** start of Information supplied **

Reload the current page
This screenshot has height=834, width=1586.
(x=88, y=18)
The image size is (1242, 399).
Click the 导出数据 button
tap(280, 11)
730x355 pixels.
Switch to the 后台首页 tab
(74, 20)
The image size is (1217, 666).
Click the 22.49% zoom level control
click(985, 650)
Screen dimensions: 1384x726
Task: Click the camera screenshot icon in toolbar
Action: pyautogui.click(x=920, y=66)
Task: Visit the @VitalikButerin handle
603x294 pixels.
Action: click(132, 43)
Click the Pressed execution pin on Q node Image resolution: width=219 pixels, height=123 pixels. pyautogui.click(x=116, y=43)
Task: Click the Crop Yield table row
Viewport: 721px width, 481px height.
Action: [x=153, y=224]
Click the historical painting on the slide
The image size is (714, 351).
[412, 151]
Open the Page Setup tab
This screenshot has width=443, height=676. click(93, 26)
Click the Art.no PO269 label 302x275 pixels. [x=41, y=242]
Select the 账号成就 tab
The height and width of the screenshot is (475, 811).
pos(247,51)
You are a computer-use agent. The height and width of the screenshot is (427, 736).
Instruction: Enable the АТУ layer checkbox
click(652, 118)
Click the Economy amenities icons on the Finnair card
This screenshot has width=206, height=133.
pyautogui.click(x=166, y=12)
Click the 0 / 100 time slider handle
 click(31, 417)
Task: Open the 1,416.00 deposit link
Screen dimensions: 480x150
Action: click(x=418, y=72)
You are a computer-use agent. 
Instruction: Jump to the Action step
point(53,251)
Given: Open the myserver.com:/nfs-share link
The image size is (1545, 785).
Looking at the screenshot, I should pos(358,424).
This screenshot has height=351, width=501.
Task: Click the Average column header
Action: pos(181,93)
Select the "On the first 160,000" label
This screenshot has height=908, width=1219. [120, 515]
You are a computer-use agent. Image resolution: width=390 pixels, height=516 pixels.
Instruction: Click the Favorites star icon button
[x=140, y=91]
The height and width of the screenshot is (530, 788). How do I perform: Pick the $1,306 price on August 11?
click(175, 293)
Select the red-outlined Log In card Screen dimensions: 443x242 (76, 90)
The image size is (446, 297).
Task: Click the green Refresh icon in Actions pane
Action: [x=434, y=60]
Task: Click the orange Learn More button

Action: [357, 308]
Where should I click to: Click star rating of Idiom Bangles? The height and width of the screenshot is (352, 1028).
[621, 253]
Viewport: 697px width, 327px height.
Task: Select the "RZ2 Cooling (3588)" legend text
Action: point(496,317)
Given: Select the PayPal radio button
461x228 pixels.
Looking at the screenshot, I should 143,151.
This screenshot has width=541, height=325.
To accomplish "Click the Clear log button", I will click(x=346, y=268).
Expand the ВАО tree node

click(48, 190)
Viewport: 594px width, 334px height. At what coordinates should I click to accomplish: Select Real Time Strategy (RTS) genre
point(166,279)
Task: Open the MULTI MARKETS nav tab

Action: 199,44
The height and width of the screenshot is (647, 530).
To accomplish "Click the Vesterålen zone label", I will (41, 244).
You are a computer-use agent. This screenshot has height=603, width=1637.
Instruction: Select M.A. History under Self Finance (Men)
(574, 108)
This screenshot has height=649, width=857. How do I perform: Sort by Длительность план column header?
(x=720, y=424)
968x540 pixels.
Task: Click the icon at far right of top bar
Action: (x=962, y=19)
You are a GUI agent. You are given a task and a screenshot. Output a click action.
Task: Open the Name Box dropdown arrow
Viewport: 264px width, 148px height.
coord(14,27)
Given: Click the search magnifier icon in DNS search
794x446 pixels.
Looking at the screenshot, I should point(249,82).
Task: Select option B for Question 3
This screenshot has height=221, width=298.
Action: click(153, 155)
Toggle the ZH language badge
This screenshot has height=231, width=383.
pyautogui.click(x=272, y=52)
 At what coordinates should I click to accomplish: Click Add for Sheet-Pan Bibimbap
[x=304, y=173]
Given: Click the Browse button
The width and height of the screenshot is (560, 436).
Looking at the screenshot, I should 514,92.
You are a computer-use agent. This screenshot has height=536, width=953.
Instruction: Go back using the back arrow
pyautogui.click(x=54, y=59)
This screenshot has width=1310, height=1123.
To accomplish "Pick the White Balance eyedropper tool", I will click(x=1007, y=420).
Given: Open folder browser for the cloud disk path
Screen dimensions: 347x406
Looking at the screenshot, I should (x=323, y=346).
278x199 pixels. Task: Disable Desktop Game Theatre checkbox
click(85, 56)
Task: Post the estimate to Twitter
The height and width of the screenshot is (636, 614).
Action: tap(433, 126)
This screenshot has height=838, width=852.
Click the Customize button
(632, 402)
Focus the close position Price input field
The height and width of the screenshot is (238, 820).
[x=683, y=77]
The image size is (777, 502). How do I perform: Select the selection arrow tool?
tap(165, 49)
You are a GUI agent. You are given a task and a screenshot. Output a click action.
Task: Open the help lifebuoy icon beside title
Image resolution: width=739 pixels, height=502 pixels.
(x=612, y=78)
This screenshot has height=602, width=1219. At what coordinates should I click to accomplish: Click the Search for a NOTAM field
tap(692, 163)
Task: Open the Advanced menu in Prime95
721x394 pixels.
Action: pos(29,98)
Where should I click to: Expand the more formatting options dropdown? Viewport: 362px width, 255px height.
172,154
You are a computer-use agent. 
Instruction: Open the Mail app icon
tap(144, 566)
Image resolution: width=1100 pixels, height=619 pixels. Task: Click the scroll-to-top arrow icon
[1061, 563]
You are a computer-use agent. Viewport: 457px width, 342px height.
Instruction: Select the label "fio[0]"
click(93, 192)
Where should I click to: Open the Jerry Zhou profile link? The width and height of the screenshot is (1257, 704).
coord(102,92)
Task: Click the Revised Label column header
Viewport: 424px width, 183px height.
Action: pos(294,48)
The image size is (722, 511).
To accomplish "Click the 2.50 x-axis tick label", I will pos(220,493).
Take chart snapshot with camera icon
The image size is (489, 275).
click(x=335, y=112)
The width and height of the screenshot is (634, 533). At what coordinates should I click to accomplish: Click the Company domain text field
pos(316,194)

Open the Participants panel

** end of Information supplied **

The problem: Return every line from the entries above that contains the string "Instruction". Copy each such line in full.

Exercise answer:
Instruction: Enable the АТУ layer checkbox
Instruction: Jump to the Action step
Instruction: Click the Favorites star icon button
Instruction: Select M.A. History under Self Finance (Men)
Instruction: Go back using the back arrow
Instruction: Open the Mail app icon
Instruction: Select the label "fio[0]"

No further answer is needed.